Muss Boris Becker ins Gefängnis? Gericht verkündet Strafmaß

London (dpa) - Schicksalstag für eine Tennis-Legende: Im Strafprozess gegen Boris Becker wird heute (13.00 Uhr MESZ) mit Spannung das Strafmaß erwartet.

Dem früheren Ausnahmesportler drohen theoretisch mehrere Jahre Haft, weil er Vermögen im Wert von mehr als einer Million Euro in seinem Insolvenzverfahren nicht offengelegt hatte. Becker war vor drei Wochen von einer Jury in mehreren Anklagepunkten schuldig gesprochen worden. Er kann danach allerdings noch Rechtsmittel einlegen - sowohl gegen den Schuldspruch als auch gegen das Strafmaß. Der 54-Jährige hatte die Vorwürfe bestritten.

Die Laienrichter am Londoner Gerichtshof Southwark Crown Court waren hingegen zu der Ansicht gelangt, dass Becker eine Immobilie in seinem Heimatort Leimen verschleiert, unerlaubterweise hohe Summen auf andere Konten überwiesen und Anteile an einer Firma für künstliche Intelligenz verschwiegen hatte. Über das Strafmaß gegen den Deutschen entscheidet Richterin Deborah Taylor. Dieselbe Richterin hatte Wikileaks-Gründer Julian Assange im Mai 2019 wegen Verstoßes gegen seine Kautionsauflagen zu 50 Wochen Haft verurteilt.

Auch bei Rechtsexperten herrscht Unklarheit darüber, welche Strafe Becker nun droht. Sicher sind sich Beobachter, dass Richterin Taylor nicht die Höchststrafe von sieben Jahren verhängen wird. Dass Becker aber in Haft muss, wird als durchaus wahrscheinlich angenommen.

Anklagepunkte und Schuldspruch

Die Staatsanwaltschaft hatte insgesamt 24 Anklagepunkte gegen Becker erhoben. Anklägerin Rebecca Chalkley sah es als erwiesen an, dass er zahlreiche Besitztümer absichtlich verschwiegen hatte und nun seinen Beratern die Schuld zuwies, die sich ihm zufolge um seine Finanzen gekümmert hatten. Der Verteidiger der Tennis-Legende hatte erklärt, sein Mandant sei zwar naiv, aber unschuldig.
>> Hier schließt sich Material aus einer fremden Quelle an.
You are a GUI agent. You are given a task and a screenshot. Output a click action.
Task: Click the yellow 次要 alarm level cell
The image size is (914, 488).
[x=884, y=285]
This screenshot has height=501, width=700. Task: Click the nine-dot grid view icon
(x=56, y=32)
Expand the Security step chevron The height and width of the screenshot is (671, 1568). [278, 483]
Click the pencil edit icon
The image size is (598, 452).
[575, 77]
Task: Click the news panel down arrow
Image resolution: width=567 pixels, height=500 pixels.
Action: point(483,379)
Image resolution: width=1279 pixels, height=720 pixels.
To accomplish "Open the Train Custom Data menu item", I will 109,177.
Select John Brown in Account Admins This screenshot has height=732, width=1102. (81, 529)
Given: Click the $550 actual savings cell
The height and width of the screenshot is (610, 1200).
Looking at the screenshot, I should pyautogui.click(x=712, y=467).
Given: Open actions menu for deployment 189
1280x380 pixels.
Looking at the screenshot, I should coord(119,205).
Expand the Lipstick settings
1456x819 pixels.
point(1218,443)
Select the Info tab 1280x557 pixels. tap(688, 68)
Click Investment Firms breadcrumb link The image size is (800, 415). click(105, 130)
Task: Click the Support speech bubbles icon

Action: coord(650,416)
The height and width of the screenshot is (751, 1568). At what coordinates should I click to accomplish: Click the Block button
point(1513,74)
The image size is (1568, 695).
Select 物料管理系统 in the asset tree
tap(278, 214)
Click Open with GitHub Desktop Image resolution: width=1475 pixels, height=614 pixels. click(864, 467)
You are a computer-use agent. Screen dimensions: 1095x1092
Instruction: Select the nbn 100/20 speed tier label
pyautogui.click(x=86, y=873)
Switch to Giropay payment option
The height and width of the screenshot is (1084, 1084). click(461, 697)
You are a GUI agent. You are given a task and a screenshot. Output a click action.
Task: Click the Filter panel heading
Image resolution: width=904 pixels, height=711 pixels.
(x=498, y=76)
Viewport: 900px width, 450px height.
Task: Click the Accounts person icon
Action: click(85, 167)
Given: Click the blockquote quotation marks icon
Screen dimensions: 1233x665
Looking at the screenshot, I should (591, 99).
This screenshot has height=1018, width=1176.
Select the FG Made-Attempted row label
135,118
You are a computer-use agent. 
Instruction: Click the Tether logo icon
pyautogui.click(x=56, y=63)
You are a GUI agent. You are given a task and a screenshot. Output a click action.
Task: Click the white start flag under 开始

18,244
In 20 Punkten folgte die Jury dieser Argumentation, auch bei der Frage nach verschwundenen Pokalen.

Doch der Schuldspruch in vier Punkten könnte ausreichen, um Beckers Leben grundlegend zu verändern. «Diese Verurteilung ist eine klare Warnung für diejenigen, die glauben, sie könnten ihr Vermögen verbergen und damit davonkommen. Sie werden ermittelt und strafrechtlich verfolgt», hieß es von der Insolvenzbehörde.

Becker, der in London lebt, war 2017 gerichtlich für zahlungsunfähig erklärt worden. Daraufhin musste er den Insolvenzverwaltern sein Vermögen offenlegen - dabei ließ er aber nach Einschätzung der Jury wichtige Teile aus.

Wimbledon-Millionen und Unterhaltskosten

Der dreifache Wimbledon-Sieger hatte zwar während seiner Karriere etwa 25 Millionen US-Dollar an Preisgeld eingesammelt und nach eigenen Schätzungen etwa dieselbe Summe mit Werbung verdient. Dennoch geriet er in finanzielle Probleme. Becker machte dafür vor Gericht unter anderem die teure Scheidung von Ex-Frau Barbara verantwortlich sowie hohe Unterhaltskosten für Tochter Anna Ermakowa.

Becker kommentiert unter anderem für die BBC Tennisturniere und erfreut sich bei den Britinnen und Briten großer Beliebtheit. Seine Partnerin Lilian De Carvalho Monteiro begleitete ihn jeden Tag ins Gericht, zuletzt war auch sein ältester Sohn Noah an seiner Seite.

Zuspruch erhielt Becker auch von anderen Prominenten. «Boris hat keine verarmten Omas abgezockt», sagte Entertainer Thomas Gottschalk nach der Verurteilung der «Bild»-Zeitung. Im schlimmsten Fall seien «ein paar reiche Geldgeber etwas ärmer geworden, die sich mit dem Ruhm des Tennisidols schmücken wollten». «Mein Mitleid mit denen hält sich in Grenzen», zitierte «Bild» den 71-jährigen Gottschalk.